OK, so i have to be crazy because I feel like this should be super easy to do… but I have tried advanced lighting controls, button controller, etc… oh and searched high and low.
Here is my scenario- I have lights on all the floors in the house (so unique!)
Here is an example of a floor and what I am trying to do: Living Room, Kitchen, Breakfast room, Hallway- they all have separate switches. I set up a virtual switch for it to control them all, but if I use the virtual switch to turn all the lights on and end up manually flipping the switches, then the master switch is still set to on and I have to turn it off and then turn it on. Is there a way to have a “always turn the lights on” or “always turn the lights off” virtual switch?
Also, to note… I mostly control the lights with the hard switches (zwave switches) or through Google Home is that makes any difference.

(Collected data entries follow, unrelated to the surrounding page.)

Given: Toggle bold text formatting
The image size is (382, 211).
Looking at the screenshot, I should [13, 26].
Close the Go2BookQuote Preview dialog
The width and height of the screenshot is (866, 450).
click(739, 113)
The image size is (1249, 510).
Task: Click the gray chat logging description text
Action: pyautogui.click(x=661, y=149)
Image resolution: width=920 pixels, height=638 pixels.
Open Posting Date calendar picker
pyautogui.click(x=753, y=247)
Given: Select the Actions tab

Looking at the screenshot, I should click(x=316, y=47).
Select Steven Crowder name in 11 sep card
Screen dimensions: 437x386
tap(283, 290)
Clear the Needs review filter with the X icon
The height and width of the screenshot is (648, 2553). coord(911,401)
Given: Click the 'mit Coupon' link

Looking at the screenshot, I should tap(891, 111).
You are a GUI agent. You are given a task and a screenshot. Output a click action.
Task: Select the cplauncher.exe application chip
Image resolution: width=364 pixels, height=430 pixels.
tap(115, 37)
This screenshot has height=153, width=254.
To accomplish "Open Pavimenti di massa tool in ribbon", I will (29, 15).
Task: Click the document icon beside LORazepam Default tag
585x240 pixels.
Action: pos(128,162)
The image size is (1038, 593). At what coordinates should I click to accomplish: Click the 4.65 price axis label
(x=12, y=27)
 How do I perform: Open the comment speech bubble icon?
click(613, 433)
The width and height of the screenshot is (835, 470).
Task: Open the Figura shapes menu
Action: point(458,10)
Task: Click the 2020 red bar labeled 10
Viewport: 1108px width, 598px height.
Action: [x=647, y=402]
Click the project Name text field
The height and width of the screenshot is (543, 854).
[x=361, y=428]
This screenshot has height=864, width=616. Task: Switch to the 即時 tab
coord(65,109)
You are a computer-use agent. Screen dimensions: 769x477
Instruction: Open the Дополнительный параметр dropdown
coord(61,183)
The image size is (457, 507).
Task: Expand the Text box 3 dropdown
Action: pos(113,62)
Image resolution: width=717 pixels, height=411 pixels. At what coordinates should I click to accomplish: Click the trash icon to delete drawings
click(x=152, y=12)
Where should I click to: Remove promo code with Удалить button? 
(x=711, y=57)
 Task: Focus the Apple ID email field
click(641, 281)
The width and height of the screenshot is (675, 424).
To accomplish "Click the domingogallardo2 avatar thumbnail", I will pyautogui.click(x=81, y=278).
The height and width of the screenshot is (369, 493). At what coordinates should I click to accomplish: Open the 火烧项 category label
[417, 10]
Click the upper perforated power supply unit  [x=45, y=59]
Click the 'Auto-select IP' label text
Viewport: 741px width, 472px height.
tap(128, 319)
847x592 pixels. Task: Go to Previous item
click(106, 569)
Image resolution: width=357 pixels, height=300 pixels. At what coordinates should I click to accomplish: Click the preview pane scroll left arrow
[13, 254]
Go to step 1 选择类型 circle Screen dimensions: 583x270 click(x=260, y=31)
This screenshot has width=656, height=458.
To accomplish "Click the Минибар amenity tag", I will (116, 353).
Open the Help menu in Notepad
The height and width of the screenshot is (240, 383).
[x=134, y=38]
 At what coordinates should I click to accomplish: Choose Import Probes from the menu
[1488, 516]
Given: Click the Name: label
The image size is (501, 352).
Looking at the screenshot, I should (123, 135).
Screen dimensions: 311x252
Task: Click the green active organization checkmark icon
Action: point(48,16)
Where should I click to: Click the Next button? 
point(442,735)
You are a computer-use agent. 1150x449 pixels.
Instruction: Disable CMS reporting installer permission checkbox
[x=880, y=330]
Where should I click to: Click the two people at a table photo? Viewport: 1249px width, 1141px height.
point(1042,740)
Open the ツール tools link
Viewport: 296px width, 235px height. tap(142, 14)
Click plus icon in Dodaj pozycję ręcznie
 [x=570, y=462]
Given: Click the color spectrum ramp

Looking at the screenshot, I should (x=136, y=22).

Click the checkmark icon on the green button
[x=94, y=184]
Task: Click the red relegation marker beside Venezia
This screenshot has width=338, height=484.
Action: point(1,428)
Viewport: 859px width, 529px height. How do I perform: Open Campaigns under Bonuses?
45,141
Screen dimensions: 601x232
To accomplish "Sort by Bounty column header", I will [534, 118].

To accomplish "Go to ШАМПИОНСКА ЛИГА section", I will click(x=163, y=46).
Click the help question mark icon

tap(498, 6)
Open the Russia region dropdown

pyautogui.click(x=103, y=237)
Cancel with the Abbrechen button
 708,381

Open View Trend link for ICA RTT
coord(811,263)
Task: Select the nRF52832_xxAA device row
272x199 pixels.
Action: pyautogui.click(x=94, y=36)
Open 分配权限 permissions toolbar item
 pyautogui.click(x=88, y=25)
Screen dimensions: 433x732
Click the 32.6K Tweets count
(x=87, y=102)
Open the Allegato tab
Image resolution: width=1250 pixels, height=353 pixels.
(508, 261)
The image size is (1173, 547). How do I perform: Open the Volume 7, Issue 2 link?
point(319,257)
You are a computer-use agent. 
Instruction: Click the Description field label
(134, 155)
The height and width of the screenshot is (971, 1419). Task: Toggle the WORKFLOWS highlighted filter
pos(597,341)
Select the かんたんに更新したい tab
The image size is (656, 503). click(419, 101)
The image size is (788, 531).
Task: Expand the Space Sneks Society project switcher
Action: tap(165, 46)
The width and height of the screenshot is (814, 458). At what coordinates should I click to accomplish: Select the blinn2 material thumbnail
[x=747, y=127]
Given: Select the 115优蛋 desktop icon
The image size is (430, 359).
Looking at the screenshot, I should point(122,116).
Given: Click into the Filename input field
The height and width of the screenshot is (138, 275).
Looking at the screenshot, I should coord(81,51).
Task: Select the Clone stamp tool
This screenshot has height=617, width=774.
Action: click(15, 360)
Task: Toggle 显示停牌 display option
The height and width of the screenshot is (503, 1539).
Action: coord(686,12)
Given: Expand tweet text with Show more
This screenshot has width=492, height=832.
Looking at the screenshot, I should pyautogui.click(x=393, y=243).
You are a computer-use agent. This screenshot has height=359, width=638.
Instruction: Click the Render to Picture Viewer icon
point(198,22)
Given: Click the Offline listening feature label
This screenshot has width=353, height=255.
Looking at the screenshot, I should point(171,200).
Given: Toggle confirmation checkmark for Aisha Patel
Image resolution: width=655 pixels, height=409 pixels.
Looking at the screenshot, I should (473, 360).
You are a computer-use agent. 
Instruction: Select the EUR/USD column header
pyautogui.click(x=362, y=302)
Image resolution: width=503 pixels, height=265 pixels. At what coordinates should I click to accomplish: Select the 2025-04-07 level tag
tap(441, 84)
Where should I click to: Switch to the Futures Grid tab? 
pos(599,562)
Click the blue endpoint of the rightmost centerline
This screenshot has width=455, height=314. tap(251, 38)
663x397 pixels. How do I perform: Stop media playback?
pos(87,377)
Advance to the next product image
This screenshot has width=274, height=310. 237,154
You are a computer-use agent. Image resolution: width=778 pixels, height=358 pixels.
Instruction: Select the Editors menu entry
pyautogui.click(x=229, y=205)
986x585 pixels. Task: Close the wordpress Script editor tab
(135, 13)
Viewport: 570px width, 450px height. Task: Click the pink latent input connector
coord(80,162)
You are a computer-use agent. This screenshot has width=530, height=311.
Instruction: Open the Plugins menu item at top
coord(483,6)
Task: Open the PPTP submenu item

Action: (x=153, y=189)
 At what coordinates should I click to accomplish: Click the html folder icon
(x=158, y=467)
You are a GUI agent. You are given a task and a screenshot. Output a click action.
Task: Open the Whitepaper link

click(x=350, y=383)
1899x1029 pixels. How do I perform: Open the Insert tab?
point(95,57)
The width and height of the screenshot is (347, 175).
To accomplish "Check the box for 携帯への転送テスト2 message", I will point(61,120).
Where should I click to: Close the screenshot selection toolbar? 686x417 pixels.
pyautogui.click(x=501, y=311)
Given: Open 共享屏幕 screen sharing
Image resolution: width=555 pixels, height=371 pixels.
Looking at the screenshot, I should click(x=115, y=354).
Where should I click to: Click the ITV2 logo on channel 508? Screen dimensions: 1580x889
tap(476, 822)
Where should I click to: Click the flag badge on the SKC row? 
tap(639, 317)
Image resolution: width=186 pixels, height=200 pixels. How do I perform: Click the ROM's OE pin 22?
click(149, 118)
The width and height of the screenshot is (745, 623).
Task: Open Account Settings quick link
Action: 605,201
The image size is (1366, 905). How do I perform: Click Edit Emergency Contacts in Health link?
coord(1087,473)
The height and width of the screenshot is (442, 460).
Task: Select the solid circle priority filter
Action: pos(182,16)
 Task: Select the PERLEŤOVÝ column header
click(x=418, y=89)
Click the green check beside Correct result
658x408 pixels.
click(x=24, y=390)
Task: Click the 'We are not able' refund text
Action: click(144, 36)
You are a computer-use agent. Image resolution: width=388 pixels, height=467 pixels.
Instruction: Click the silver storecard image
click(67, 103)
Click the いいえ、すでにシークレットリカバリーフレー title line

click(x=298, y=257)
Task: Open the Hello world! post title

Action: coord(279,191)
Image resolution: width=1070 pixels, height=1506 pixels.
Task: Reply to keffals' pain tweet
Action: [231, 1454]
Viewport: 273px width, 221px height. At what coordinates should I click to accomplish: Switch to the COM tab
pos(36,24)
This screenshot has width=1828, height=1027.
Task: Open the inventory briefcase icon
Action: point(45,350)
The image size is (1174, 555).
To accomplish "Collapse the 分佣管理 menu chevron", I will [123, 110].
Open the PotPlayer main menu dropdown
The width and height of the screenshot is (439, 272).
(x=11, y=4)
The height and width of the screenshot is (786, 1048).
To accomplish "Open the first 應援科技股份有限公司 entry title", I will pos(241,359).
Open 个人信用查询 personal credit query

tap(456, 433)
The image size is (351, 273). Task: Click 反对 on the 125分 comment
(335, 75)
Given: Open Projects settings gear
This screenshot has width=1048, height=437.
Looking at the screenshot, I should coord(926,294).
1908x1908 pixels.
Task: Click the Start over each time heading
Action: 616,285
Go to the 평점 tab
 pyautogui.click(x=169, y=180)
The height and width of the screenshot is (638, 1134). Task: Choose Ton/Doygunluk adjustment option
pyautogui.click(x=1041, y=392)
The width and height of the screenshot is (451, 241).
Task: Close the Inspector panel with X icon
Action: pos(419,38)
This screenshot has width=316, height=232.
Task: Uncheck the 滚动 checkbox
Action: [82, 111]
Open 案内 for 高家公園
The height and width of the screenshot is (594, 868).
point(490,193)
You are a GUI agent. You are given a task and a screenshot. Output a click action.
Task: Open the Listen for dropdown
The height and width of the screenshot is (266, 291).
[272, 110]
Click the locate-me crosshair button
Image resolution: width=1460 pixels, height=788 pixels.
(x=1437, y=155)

It’s Monday, so sorry if I’m not quite up to thinking speed yet, but i’m not clear exactly what your setup is or what you are asking. It sounds like you have a z-wave switch and then many smart bulbs controlled by that switch?
Floor Basement: 4 Leviton Switches controlling the lights assigned to their specific switch
Floor One: 4 Leviton Switches, 1 Lightify Osram Flood (controlled by remote)
Floor One: 2 Leviton Switches, 1 Lightify Osram Flood (controlled by remote), 4 Hue Bulbs (controlled by remote)
The issue I am having/ am trying to solve:
I want to have “Master” switches that can turn off/on an entire floor.
I rarely go into the ST app and mostly control the lights by the switch itself or through a Google Home. I want to be able to say- “Okay Google, Turn on Floor One” or “Okay Google, Turn off Floor One”.
Right now, I have the master switches set up as Virtual Switches and if I say “Okay Google, Turn on Floor One,” it will not work if I didn’t first tell it to turn off all of the lights since it remembers the last state from my command.Same thing as if I said “Okay Google, Turn on Masterbedroom” and it was already on, it would just ignore the command. @RLDreams- It looks like the right thing to do is to set up Virtual Momentary Switches- going to look those up now and see if i can find a customer device type.
If you use Amazon Echo (or want to add the same capability via voice), create a group in the Amazon Alexa app. We have a very similar setup and turn off a batch of lots via a single command with Alexa. We also have a group called “All Lights” that turns off everything (inside and out) save a few night lights.
Any chance you figured out what to use? I tried “Z Wave Virtual Momentary Contact”, “Simulated Switch”, “On/Off Button Tile” and a few others, and can’t get it to work properly with turning off multiple lights.
Drew - I did get this working. There’s 2 steps, it was more the 2nd one I was missing.
1: Create Virtual Switch:
To create a Virtual Switch
Login to the IDE @ https://graph.api.smartthings.com/4.5k
Click “My Devices"
Click the “New Device” Button
Enter a “Name” for the device, this can be whatever you want.
Enter a “Label” for the device, this is optional and can be whatever you want.
Enter a “Device Network Id” This can be anything you want. I recommend short and sweet but it cannot duplicate other device ID’s. Lets say it was a virtual switch for your living room lights, maybe call it LRVD01
"Zigbee” Id should be left blank
Select a “Type” from the dropdown, this should be Simulated Switch
"Version" should be published
"Location" should be your hub location, probably “Home”
“Hub” should be your hub name.
“Group” you won’t be able to select when creating, but these are Groups you’ve created in the Things page in the SmartThings app.
Click Create
2: create a routine to do whatever you want to have happen when you flip that virtual switch
I created an Automation with all the switches I wanted to use, and set it to turn them all OFF when my Virtual Switch is flipped. This works as expected through the SmartThings app, however IFTTT doesn’t work properly for some reason. That’s not AS big a deal to me, but still tinkering.
What is great about this way is that they are basically stateless switches… even if it was previously “on”, it will still be able to be turned on again.
You really made my day ! I was looking to trigger a ST routines using virtual switch, but was facing issues when trying to switch off the switch when its state was already off. Not only this Alexa switch gave me the functionality to trigger switch off when it was in already off state, as a bonus I can also use the dimming function to control my dim-able lights in the routine. - thanks.